Task description: In the records below, locate the line containing "Publikasjoner (1251, 1378)"; output that line and every following line through the last, exactly.
________________
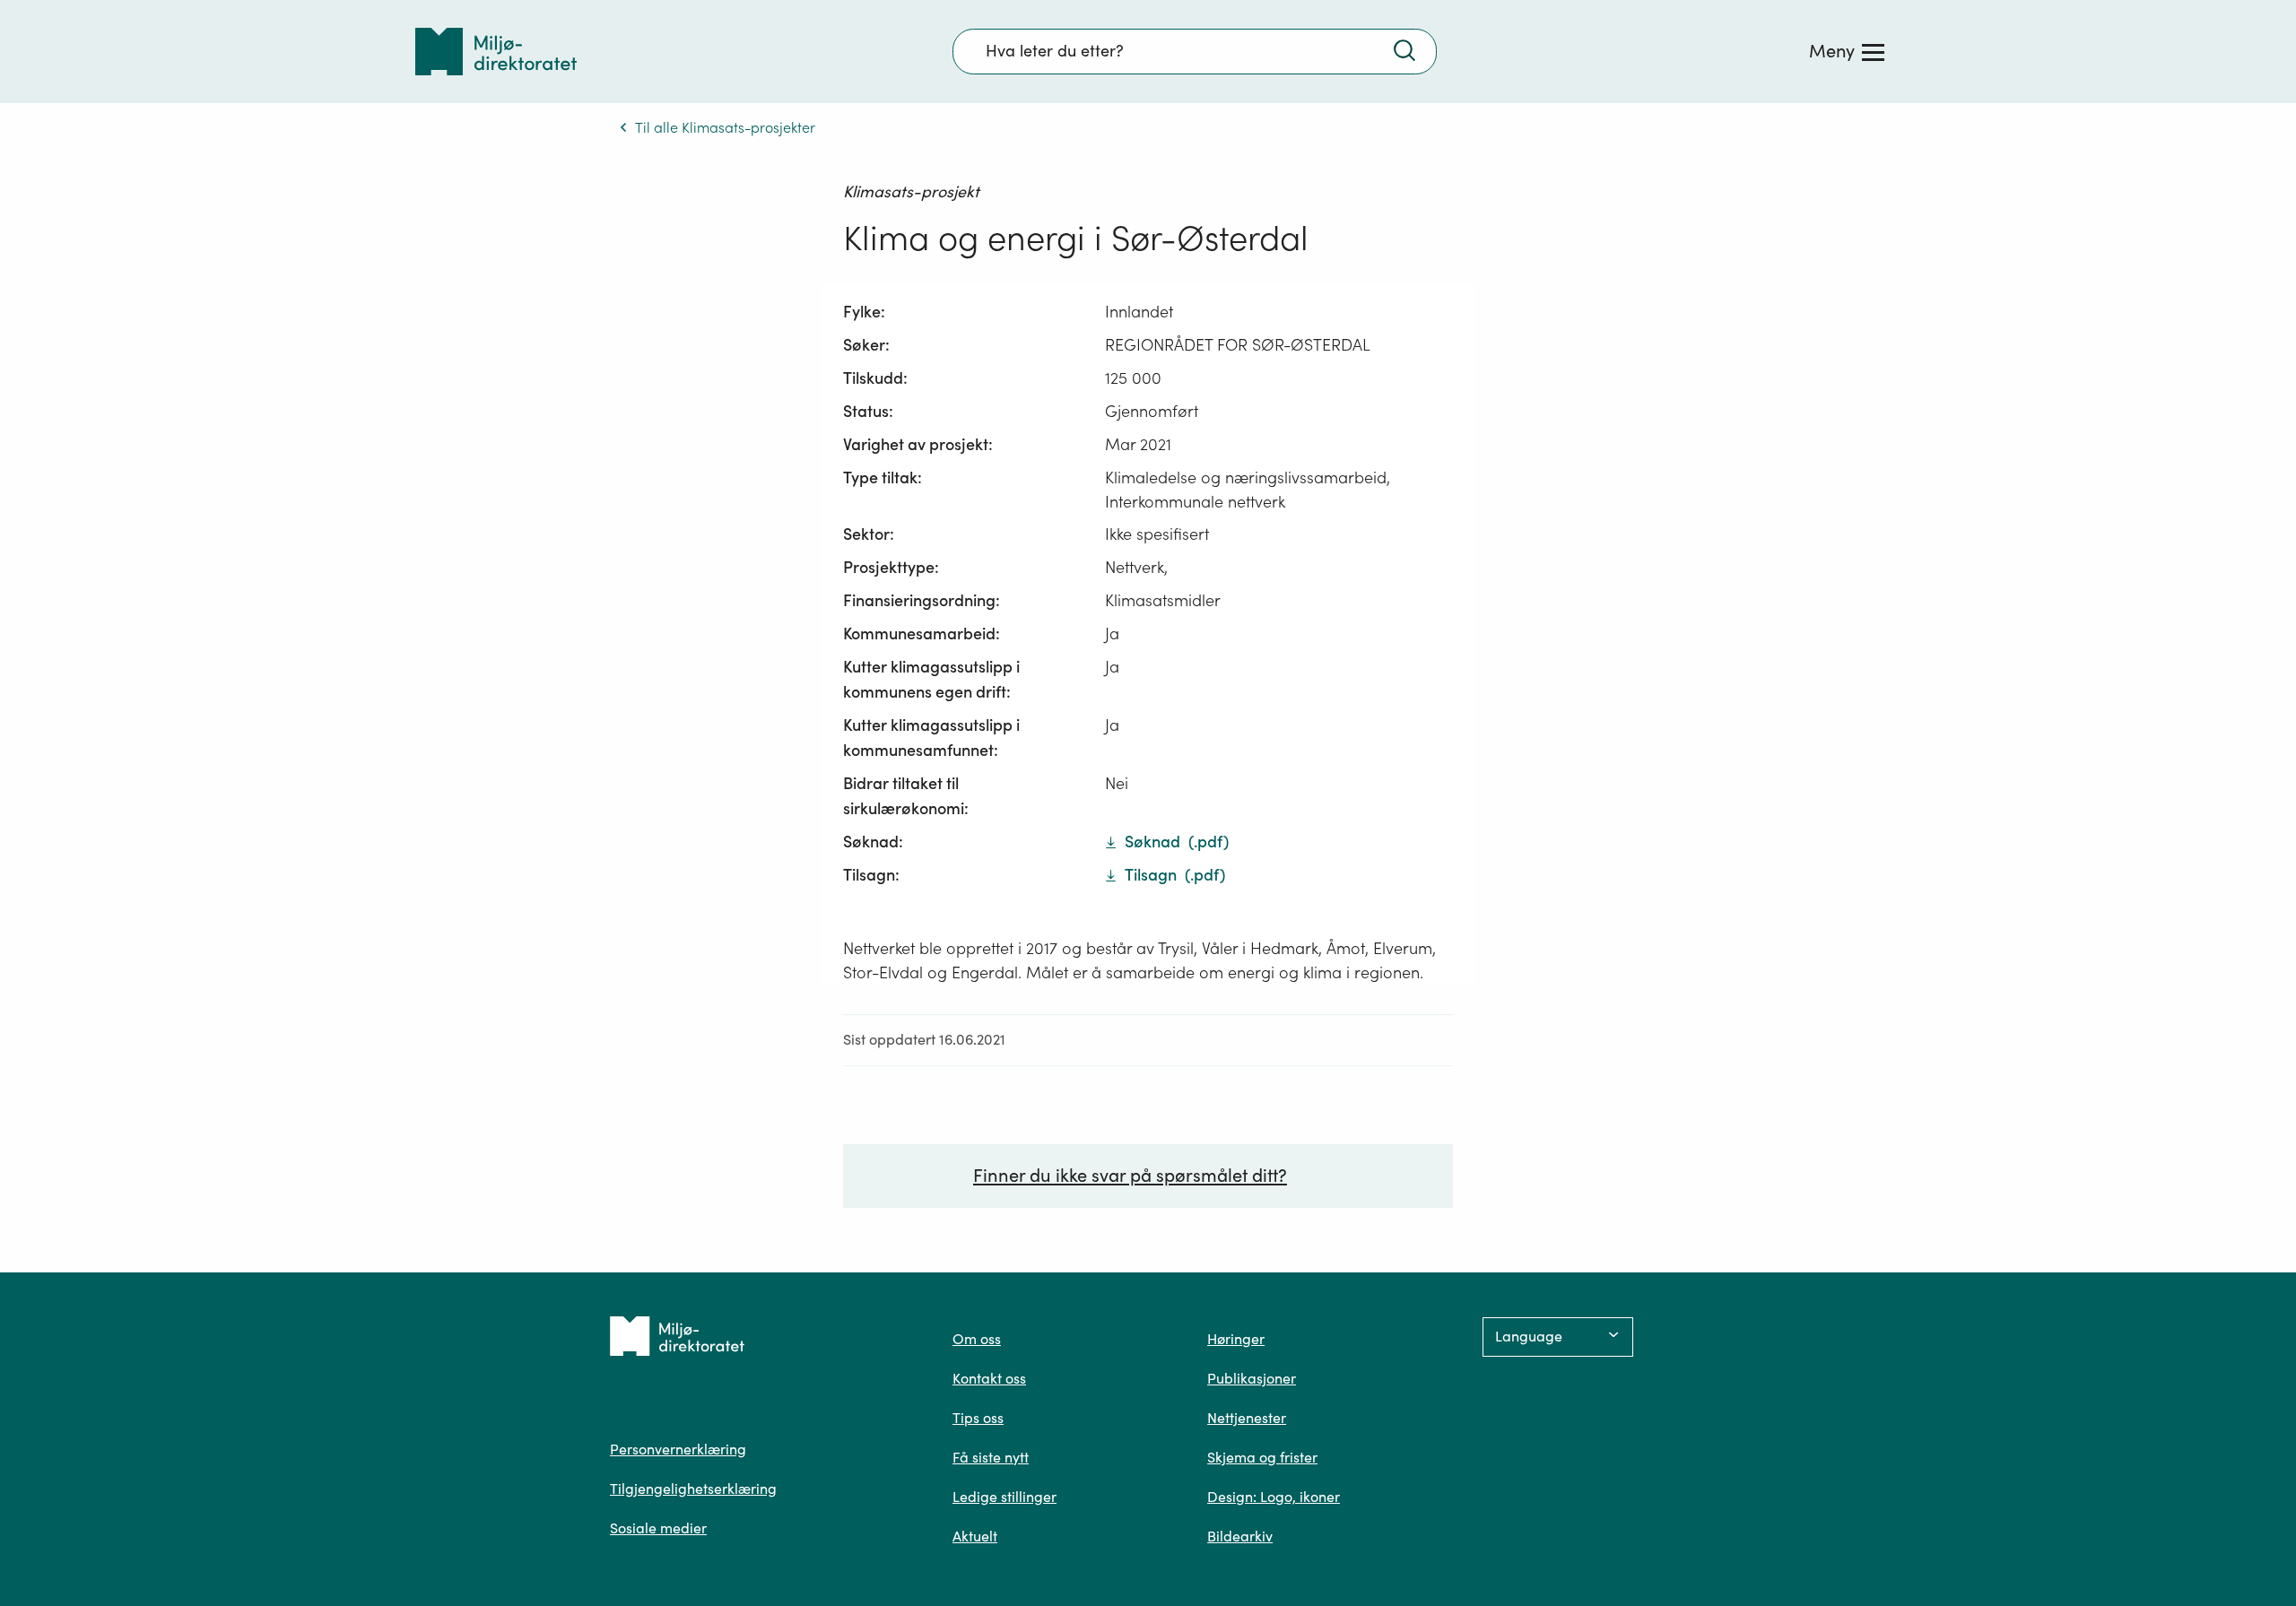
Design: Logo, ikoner (1273, 1497)
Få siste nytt (990, 1457)
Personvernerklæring (678, 1449)
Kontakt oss (989, 1378)
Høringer (1236, 1339)
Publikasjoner (1251, 1378)
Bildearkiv (1240, 1536)
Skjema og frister (1262, 1457)
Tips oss (978, 1418)
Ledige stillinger (1004, 1497)
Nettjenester (1246, 1418)
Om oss (976, 1339)
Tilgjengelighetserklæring (693, 1488)
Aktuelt (974, 1536)
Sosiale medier (658, 1528)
________________
Problem solution:
Publikasjoner (1251, 1378)
Bildearkiv (1240, 1536)
Skjema og frister (1262, 1457)
Tips oss (978, 1418)
Ledige stillinger (1004, 1497)
Nettjenester (1246, 1418)
Om oss (976, 1339)
Tilgjengelighetserklæring (693, 1488)
Aktuelt (974, 1536)
Sosiale medier (658, 1528)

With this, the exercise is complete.